Every entry should be transcribed word for word, so that nothing is missing.

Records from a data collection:
[Start of Attachment]
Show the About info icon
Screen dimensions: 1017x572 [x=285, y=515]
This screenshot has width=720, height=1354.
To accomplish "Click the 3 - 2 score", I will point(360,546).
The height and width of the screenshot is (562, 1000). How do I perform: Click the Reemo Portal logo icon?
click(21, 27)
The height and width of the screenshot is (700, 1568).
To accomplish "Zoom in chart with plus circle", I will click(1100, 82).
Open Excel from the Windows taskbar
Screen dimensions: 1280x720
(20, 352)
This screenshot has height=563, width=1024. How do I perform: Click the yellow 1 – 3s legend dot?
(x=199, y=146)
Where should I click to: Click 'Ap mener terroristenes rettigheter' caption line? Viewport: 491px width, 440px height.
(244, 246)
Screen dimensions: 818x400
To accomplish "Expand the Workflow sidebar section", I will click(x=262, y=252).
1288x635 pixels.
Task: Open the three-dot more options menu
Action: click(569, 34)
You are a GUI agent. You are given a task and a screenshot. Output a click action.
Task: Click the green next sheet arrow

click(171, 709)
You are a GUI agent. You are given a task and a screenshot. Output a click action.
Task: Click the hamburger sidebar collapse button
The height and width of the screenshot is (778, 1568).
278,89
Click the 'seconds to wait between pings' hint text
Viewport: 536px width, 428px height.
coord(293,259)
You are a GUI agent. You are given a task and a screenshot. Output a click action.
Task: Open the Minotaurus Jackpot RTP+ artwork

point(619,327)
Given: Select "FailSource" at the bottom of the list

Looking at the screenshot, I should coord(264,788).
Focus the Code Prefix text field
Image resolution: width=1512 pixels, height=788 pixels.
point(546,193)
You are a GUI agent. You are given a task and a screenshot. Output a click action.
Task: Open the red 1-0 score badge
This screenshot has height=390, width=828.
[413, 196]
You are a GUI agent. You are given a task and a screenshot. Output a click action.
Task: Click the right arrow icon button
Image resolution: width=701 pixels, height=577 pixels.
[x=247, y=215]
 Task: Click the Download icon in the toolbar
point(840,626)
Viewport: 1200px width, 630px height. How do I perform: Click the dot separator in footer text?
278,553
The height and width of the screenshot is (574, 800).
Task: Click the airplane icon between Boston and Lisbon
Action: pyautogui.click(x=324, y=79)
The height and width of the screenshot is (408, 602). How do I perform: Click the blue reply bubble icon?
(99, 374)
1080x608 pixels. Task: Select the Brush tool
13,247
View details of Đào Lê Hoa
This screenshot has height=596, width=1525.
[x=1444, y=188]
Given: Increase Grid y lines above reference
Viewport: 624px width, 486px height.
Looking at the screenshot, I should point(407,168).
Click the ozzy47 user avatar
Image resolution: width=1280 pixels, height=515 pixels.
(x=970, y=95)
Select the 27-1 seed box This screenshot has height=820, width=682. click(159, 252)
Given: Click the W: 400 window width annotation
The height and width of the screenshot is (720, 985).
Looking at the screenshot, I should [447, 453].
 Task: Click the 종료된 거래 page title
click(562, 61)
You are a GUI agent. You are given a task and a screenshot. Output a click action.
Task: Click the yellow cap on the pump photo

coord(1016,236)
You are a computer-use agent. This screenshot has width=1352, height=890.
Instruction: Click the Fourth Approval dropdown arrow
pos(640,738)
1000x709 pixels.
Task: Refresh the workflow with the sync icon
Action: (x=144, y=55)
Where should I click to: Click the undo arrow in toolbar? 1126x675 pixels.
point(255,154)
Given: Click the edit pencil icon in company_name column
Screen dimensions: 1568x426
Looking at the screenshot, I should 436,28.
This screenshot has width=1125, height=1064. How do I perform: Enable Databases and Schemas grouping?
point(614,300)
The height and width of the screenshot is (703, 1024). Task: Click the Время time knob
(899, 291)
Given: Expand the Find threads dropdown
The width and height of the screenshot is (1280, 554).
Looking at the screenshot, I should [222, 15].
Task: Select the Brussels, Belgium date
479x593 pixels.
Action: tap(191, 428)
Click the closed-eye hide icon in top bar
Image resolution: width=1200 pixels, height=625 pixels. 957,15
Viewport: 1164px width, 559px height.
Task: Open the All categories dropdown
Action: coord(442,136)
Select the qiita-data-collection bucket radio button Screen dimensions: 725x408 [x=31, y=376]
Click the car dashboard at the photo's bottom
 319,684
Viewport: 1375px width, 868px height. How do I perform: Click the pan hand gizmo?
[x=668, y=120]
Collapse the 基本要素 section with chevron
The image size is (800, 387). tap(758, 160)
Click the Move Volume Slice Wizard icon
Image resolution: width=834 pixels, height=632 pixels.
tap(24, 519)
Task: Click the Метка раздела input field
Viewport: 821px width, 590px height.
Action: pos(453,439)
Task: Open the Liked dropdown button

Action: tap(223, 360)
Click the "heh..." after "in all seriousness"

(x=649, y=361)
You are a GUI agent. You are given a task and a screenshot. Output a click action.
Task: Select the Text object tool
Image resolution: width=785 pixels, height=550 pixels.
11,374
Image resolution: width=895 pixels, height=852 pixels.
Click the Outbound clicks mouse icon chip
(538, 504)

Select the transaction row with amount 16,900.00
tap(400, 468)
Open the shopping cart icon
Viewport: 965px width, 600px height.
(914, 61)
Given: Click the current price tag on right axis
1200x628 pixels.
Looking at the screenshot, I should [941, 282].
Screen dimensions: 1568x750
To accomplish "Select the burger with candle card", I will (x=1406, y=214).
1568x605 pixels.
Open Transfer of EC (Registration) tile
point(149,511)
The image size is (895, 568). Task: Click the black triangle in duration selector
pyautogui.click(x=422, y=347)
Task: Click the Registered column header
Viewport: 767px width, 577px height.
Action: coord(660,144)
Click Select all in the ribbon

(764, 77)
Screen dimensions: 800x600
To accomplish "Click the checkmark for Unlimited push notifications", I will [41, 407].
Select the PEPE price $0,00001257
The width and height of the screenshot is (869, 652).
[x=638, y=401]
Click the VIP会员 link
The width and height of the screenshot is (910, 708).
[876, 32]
[End of Attachment]
Solution for this exercise:
Show the About info icon
Screen dimensions: 1017x572 [x=285, y=515]
This screenshot has width=720, height=1354.
To accomplish "Click the 3 - 2 score", I will point(360,546).
The height and width of the screenshot is (562, 1000). How do I perform: Click the Reemo Portal logo icon?
click(21, 27)
The height and width of the screenshot is (700, 1568).
To accomplish "Zoom in chart with plus circle", I will click(1100, 82).
Open Excel from the Windows taskbar
Screen dimensions: 1280x720
(20, 352)
This screenshot has height=563, width=1024. How do I perform: Click the yellow 1 – 3s legend dot?
(x=199, y=146)
Where should I click to: Click 'Ap mener terroristenes rettigheter' caption line? Viewport: 491px width, 440px height.
(244, 246)
Screen dimensions: 818x400
To accomplish "Expand the Workflow sidebar section", I will click(x=262, y=252).
1288x635 pixels.
Task: Open the three-dot more options menu
Action: click(569, 34)
You are a GUI agent. You are given a task and a screenshot. Output a click action.
Task: Click the green next sheet arrow

click(171, 709)
You are a GUI agent. You are given a task and a screenshot. Output a click action.
Task: Click the hamburger sidebar collapse button
The height and width of the screenshot is (778, 1568).
278,89
Click the 'seconds to wait between pings' hint text
Viewport: 536px width, 428px height.
coord(293,259)
You are a GUI agent. You are given a task and a screenshot. Output a click action.
Task: Open the Minotaurus Jackpot RTP+ artwork

point(619,327)
Given: Select "FailSource" at the bottom of the list

Looking at the screenshot, I should coord(264,788).
Focus the Code Prefix text field
Image resolution: width=1512 pixels, height=788 pixels.
point(546,193)
You are a GUI agent. You are given a task and a screenshot. Output a click action.
Task: Open the red 1-0 score badge
This screenshot has height=390, width=828.
[413, 196]
You are a GUI agent. You are given a task and a screenshot. Output a click action.
Task: Click the right arrow icon button
Image resolution: width=701 pixels, height=577 pixels.
[x=247, y=215]
 Task: Click the Download icon in the toolbar
point(840,626)
Viewport: 1200px width, 630px height. How do I perform: Click the dot separator in footer text?
278,553
The height and width of the screenshot is (574, 800).
Task: Click the airplane icon between Boston and Lisbon
Action: pyautogui.click(x=324, y=79)
The height and width of the screenshot is (408, 602). How do I perform: Click the blue reply bubble icon?
(99, 374)
1080x608 pixels. Task: Select the Brush tool
13,247
View details of Đào Lê Hoa
This screenshot has height=596, width=1525.
[x=1444, y=188]
Given: Increase Grid y lines above reference
Viewport: 624px width, 486px height.
Looking at the screenshot, I should point(407,168).
Click the ozzy47 user avatar
Image resolution: width=1280 pixels, height=515 pixels.
(x=970, y=95)
Select the 27-1 seed box This screenshot has height=820, width=682. click(159, 252)
Given: Click the W: 400 window width annotation
The height and width of the screenshot is (720, 985).
Looking at the screenshot, I should [447, 453].
 Task: Click the 종료된 거래 page title
click(562, 61)
You are a GUI agent. You are given a task and a screenshot. Output a click action.
Task: Click the yellow cap on the pump photo

coord(1016,236)
You are a computer-use agent. This screenshot has width=1352, height=890.
Instruction: Click the Fourth Approval dropdown arrow
pos(640,738)
1000x709 pixels.
Task: Refresh the workflow with the sync icon
Action: (x=144, y=55)
Where should I click to: Click the undo arrow in toolbar? 1126x675 pixels.
point(255,154)
Given: Click the edit pencil icon in company_name column
Screen dimensions: 1568x426
Looking at the screenshot, I should 436,28.
This screenshot has width=1125, height=1064. How do I perform: Enable Databases and Schemas grouping?
point(614,300)
The height and width of the screenshot is (703, 1024). Task: Click the Время time knob
(899, 291)
Given: Expand the Find threads dropdown
The width and height of the screenshot is (1280, 554).
Looking at the screenshot, I should [222, 15].
Task: Select the Brussels, Belgium date
479x593 pixels.
Action: tap(191, 428)
Click the closed-eye hide icon in top bar
Image resolution: width=1200 pixels, height=625 pixels. 957,15
Viewport: 1164px width, 559px height.
Task: Open the All categories dropdown
Action: coord(442,136)
Select the qiita-data-collection bucket radio button Screen dimensions: 725x408 [x=31, y=376]
Click the car dashboard at the photo's bottom
 319,684
Viewport: 1375px width, 868px height. How do I perform: Click the pan hand gizmo?
[x=668, y=120]
Collapse the 基本要素 section with chevron
The image size is (800, 387). tap(758, 160)
Click the Move Volume Slice Wizard icon
Image resolution: width=834 pixels, height=632 pixels.
tap(24, 519)
Task: Click the Метка раздела input field
Viewport: 821px width, 590px height.
Action: pos(453,439)
Task: Open the Liked dropdown button

Action: tap(223, 360)
Click the "heh..." after "in all seriousness"

(x=649, y=361)
You are a GUI agent. You are given a task and a screenshot. Output a click action.
Task: Select the Text object tool
Image resolution: width=785 pixels, height=550 pixels.
11,374
Image resolution: width=895 pixels, height=852 pixels.
Click the Outbound clicks mouse icon chip
(538, 504)

Select the transaction row with amount 16,900.00
tap(400, 468)
Open the shopping cart icon
Viewport: 965px width, 600px height.
(914, 61)
Given: Click the current price tag on right axis
1200x628 pixels.
Looking at the screenshot, I should [941, 282].
Screen dimensions: 1568x750
To accomplish "Select the burger with candle card", I will (x=1406, y=214).
1568x605 pixels.
Open Transfer of EC (Registration) tile
point(149,511)
The image size is (895, 568). Task: Click the black triangle in duration selector
pyautogui.click(x=422, y=347)
Task: Click the Registered column header
Viewport: 767px width, 577px height.
Action: coord(660,144)
Click Select all in the ribbon

(764, 77)
Screen dimensions: 800x600
To accomplish "Click the checkmark for Unlimited push notifications", I will [41, 407].
Select the PEPE price $0,00001257
The width and height of the screenshot is (869, 652).
[x=638, y=401]
Click the VIP会员 link
The width and height of the screenshot is (910, 708).
[876, 32]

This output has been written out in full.